Defining Constraints
Persist all implicit assumptions about the relationships between the collections' data frames as constraints in the
collection.
-
Use filters (i.e. methods decorated with @dy.filter) to enforce assumptions about the relationships (e.g. 1:1, 1:N)
between the collections' data frames. Leverage dy.functional for writing filter logic.
class MyCollection(dy.Collection):
houses: dy.LazyFrame[MyHouseSchema]
streets: dy.LazyFrame[MyStreetSchema]
@dy.filter()
def all_houses_on_known_streets(cls) -> pl.LazyFrame:
return dy.functional.require_relationship_one_to_at_least_one(
cls.streets, cls.houses, on="street"
)
Usage Conventions
Clear Interfaces
Structure data processing code with clear interfaces documented using dataframely type hints:
def preprocess(raw: dy.LazyFrame[MyRawSchema]) -> dy.DataFrame[MyPreprocessedSchema]:
df: pl.LazyFrame = ...
return MyPreprocessedSchema.validate(df, cast=True)
- Use schemas for all input and output data frames in a function. Omit type hints if the function is a private helper
(prefixed with
_) unless the schema critically improves readability or testability.
- Omit schemas for short-lived temporary data frames. Never define schemas for function-local data frames.
Validation and Filtering
Both .validate and .filter enforce the schema at runtime. Pass cast=True for safe type-casting.

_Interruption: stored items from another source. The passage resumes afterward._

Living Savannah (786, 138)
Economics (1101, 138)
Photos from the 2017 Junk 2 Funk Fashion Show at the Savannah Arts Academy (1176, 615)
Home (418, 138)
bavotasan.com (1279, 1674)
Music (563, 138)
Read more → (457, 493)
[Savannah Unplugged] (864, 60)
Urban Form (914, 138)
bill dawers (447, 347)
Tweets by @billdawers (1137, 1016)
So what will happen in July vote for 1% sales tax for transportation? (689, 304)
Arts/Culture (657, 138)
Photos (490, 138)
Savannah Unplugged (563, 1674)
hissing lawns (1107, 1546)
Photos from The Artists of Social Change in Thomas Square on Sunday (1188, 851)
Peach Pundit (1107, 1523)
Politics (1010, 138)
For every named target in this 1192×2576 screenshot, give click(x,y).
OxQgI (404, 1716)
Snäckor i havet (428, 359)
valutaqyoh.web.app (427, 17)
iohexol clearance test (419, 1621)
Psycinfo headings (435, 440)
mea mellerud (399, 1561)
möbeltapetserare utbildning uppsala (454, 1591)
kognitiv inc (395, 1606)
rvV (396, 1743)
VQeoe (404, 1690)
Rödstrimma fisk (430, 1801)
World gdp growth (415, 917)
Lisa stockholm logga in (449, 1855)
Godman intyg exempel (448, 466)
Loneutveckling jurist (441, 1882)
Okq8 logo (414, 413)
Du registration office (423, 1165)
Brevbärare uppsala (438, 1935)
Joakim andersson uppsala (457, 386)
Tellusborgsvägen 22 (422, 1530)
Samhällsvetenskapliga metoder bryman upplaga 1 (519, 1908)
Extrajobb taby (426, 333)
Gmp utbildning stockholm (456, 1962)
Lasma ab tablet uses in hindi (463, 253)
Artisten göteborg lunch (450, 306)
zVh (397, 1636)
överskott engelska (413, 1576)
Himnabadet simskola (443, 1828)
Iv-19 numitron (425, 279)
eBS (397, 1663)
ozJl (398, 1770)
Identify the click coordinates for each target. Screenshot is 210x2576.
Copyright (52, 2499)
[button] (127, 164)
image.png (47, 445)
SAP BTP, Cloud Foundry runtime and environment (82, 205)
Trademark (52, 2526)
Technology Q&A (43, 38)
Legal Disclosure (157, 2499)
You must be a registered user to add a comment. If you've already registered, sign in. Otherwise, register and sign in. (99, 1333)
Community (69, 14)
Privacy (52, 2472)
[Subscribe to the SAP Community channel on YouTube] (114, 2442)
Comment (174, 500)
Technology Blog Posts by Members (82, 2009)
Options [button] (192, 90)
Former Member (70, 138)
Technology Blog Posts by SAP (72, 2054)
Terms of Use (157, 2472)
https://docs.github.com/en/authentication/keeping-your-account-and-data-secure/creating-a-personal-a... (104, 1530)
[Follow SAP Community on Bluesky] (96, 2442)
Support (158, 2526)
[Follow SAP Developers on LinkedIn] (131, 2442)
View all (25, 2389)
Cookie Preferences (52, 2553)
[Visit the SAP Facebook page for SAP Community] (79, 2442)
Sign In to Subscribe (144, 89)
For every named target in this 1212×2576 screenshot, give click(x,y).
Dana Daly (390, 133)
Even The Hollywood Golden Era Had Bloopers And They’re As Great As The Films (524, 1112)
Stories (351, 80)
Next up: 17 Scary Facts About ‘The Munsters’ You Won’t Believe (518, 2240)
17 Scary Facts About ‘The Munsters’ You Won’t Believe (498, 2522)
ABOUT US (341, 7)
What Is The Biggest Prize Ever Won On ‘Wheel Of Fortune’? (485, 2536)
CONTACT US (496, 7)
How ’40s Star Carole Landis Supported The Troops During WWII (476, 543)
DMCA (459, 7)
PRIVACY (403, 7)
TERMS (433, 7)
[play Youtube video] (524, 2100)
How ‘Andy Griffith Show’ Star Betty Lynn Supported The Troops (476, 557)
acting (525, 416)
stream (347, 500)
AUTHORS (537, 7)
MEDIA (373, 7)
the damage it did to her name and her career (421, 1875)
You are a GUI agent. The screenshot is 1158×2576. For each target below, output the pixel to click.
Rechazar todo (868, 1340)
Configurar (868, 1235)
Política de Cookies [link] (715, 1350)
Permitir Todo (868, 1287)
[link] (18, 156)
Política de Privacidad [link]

Schema.validate — raises on failure. Use when failures are unexpected (e.g. transforming already-validated
data).
Schema.filter — returns valid rows plus a FailureInfo describing filtered-out rows. Use when failures are
possible and should be handled gracefully. Failures should either be kept around or logged for introspection. The
FailureInfo object provides several utility methods to obtain information about the failures:
len(failure) provides the total number of failures
failure.counts() provides the number of violations by rule
failure.invalid() provides the data frame of invalid rows
failure.details() provides the data frame of invalid rows with additional columns providing information on which
rules were violated
When performing validation or filtering, prefer using pipe to clarify the flow of data:
result = df.pipe(MySchema.validate)
out, failures = df.pipe(MySchema.filter)
Pure Casting
Use Schema.cast as an escape-hatch when it is already known that the data frame conforms to the schema and the
runtime cost of the validation should not be incurred. Generally, prefer using Schema.validate or Schema.filter.
Testing
Unless otherwise specified by the user or the project context, add unit tests for all (non-private) methods performing
data transformations.
- Do not test properties already guaranteed by the schema (e.g. data types, nullability, value constraints).
Test structure
Write tests with the following structure:
- "Arrange": Define synthetic input data and expected output
- "Act": Execute the transformation
- "Assert": Compare expected and actual output using
assert_frame_equal from polars.testing
from polars.testing import assert_frame_equal
def test_grouped_sum():
df = pl.DataFrame({
"col1": [1, 2, 3],
"col2": ["a", "a", "b"],
}).pipe(MyInputSchema.validate, cast=True)
expected = pl.DataFrame({
"col1": ["a", "b"],
"col2": [3, 3],
})
result = my_code(df)
assert_frame_equal(expected, result)
Generating Synthetic Test Data
Use dataframely's synthetic data generation for creating inputs to functions requiring typed data frames in their
input. Generate synthetic data for schemas as follows:
- Use
MySchema.sample(num_rows=...) to generate fully random data when exact contents don't matter.
- Use
MySchema.sample(overrides=...) to generate random data with specific columns pinned to certain values for
testing specific functionality. Prefer using dicts of lists for overrides unless specifically prompted otherwise.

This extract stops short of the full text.